In this case, I think Thomas made exactly the right choice. Not that he didn't get a few bites and scratches on the way; all formal poetry inflicts them. But I think Thomas used formal repetition to reflect the recasting of possibilities and arguments in the face of inevitably painful consequence, and it seems to me that the work owes some of its magnificent power to that choice.
Josh Hill
Hi David,
Funny, this thread had me thinking of "Ozymandias" too, because I remember someone remarking--after reading it in one of the most moving poetry readings I've ever heard--that he thought Shelley had gotten into a bit of trouble along the way, but that it mattered not at all.
I sometimes think that those of us who undertake to criticize the work of the greats, and for that matter of one another, are a bit like window washers who have been hired as building inspectors: we find lots of smudges because we don't know how to ascertain the state of the foundation. If someone came up to me and said "on the sand, half sunk, I saw this big stone face," I wouldn't think twice about it. I'd know what he meant. Conversely, someone could describe a stone face with the grammatical exactitude of a trained linguist, and it wouldn't make an impression. It just doesn't make a difference, any more than the window smudges do.
Josh Hill
[I think those two elements: musicality (in or out of form) and intellectually satisfying content are notably absent from much of our contemporary poetry.
Thanks, Joan]
Joan, well said. I couldn't agree with you more.
David Anthony
By the way, I wholly agree with the comments above that the villanelle format can make a good poem great. I have little time for pantoums and sestinas, except as an intellectual challenge, but next to sonnets I love villanelles the most, and hope one day to write one. Yes, strict form can be a straitjacket. But also it is a first line of defence against loose and ill-considered thought, and can create its own beauty and logic. Regards
Joan Houlihan
David,
"...But also it is a first line of defence against loose and ill-considered thought, and can create its own beauty and logic."
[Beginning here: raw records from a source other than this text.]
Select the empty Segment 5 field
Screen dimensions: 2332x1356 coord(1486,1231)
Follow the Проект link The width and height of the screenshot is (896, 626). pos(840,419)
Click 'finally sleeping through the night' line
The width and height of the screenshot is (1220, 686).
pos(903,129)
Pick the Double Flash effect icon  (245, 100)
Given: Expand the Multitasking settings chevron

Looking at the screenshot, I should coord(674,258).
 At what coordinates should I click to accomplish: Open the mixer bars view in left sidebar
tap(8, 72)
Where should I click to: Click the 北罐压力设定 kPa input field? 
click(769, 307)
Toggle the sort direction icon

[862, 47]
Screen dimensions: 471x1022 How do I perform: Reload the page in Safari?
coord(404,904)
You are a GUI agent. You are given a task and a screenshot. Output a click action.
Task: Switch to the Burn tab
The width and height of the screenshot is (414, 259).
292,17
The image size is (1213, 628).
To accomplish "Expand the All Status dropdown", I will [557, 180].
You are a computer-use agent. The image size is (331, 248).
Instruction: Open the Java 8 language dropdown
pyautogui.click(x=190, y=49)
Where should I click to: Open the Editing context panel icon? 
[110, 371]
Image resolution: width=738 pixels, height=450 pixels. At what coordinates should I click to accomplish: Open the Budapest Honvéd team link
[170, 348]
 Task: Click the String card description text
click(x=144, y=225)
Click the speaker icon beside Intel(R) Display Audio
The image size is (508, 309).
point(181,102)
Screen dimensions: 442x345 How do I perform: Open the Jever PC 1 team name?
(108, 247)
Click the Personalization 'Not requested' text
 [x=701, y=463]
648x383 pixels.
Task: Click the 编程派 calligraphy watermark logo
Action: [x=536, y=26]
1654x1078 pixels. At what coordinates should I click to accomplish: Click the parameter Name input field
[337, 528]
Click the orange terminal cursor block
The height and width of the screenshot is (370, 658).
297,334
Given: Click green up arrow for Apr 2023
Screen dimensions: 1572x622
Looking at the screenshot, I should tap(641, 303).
I agree. Using a form like the villanelle forces you into a kind of word-by-word precision you don't feel you need in free verse. It forces you to go to word choices, turns of phrase, that often create surprises and new directions. In that sense, paradoxically, form *fosters* creativity rather than constricting it. In free verse, the open territory is so vast, one often shrinks in order to mark out their space--how many free verse poems do you see on the mundane activities of someone's life? It's like the child creating a safe little play-space in a huge field. Because we need to mark the boundaries somehow. Instead of pressing
That being said, I usually don't like contemporary villanelles or sestinas unless they really "mess up" the form somehow. Very, very few lines can bear so much repetition. It's the relentless quality I find off-putting. And when a mediocre line keeps getting showcased..ugh.
I have a lot of early work written in form and adhering to meter--now, I guess, my "juvenilia." ;-) And I studied initially with a real craftsman-poet for several years before getting totally bored and needing to accelerate into a whole different realm. Still, I believe that early work in form and meter served me well.